Il baricentro di questo film denso di azione e di contenuti, viene mantenuto con grazia proprio dalla presenza della protagonista bambina. Mija è un personaggio semplice nel suo attaccamento affettivo a Okja, nella sincerità che la estranea da ideologie e avidità degli adulti, determinata nell’abbattere ostacoli e alla fine lucida nel comprendere le regole del gioco, senza mai venir meno ai propri principi.

L’altro caposaldo della narrazione è l’ironia che non risparmia né gli animalisti (mirabile l’interpretazione di Paul Dano, che tratteggia un leader ipercorretto e misurato, se non fosse per un “piccolo” scatto di nervi a un certo punto…) né il nonno di Maji. Ma l’ironia non impedisce di proporre allo spettatore tocchi di grande intensità e eloquenza, come il cucciolo di “supersuino” allontanato dal mattatoio dai genitori, così simile al gesto di quegli ebrei che per salvarli calarono i propri figli sulle rotaie dal fondo del vagone che li deportava.

Okja

Il film stesso costituisce una sorta di ibrido – proprio come Okja – sia perché utilizza un linguaggio da ragazzi in realtà rivolto a tutti, sia perché è frutto dei “laboratori Netflix” e dunque prodotto che nasce cinematografico ma destinato alle piattaforme digitali.

A questo proposito ricordiamo che la polemica contro Netflix ha portato Thierry Frèmaux, direttore del Festival, a rilasciare un comunicato ufficiale in cui diceva in sintesi che “dal 2018 non saranno accettati in concorso film che non implicheranno l’uscita in sala, al cinema”. Ridicolo tentativo di fermare la realtà e compiacere gli esercenti francesi.

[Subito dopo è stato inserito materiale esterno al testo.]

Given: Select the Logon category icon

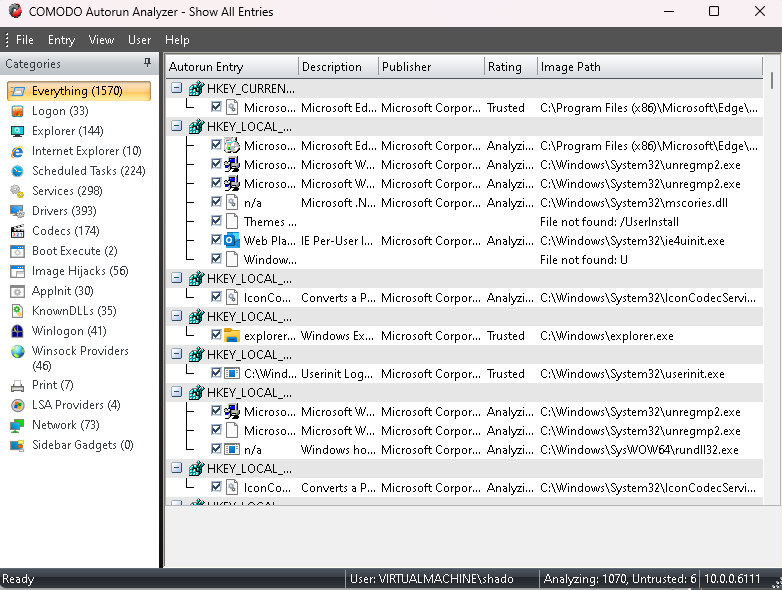Looking at the screenshot, I should (17, 111).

Ancor più grave la dichiarazione di Pedro Almodovar, presidente della Giuria: “”Le piattaforme digitali sono un nuovo modo di offrire parole e immagini, il che contribuisce ad arricchire le persone. Ma queste piattaforme non dovrebbero andare a sostituire forme preesistenti come i cinema. Non dovrebbero cambiare l’offerta per lo spettatore. L’unica soluzione credo sia che le nuove piattaforme debbano aderire alle regole vigenti adottate e rispettate dagli altri network”.

Okja

Il regista spagnolo ha poi aggiunto: “Personalmente non credo che la Palma d’Oro debba essere assegnata a un film che non verrà visto sul grande schermo. Tutto ciò non significa che io non sia aperto o non celebri le nuove tecnologie e opportunità, ma finché sarò vivo lotterò per la capacità di ipnosi del grande schermo.”

Ahi Ahi Ahi Pedrito! Queste dichiarazioni non si rilasciano durante i lavori della Giuria ma a premiazione avvenuta. Peccato questo scivolone. Noi troviamo le parole di Will Smith più adeguate a descrivere il fenomeno: “A casa ho una figlia di 16 anni, un figlio di 18 e uno di 24. Vanno al cinema due volte alla settimana e guardano Netflix. Il confine tra quesi due modi di fruizione ormai sta diventando davvero sottile. A casa mia Netflix non ha avuto effetto sul loro amore per il grande schermo. Vanno in sala per essere travolti dalle immagini di alcuni film e stanno a casa per vedere altri prodotti. In casa mia Netflix ha portato solo benefici, perché permette ai miei figli di vedere cose che altrimenti non avrebbero visto. Ha ampliato la comprensione cinematografica globale dei miei ragazzi.”

Ecco che l’apparente film per ragazzi – etichetta che per alcuni costituisce una diminutio – è in realtà una pellicola di tutto rispetto.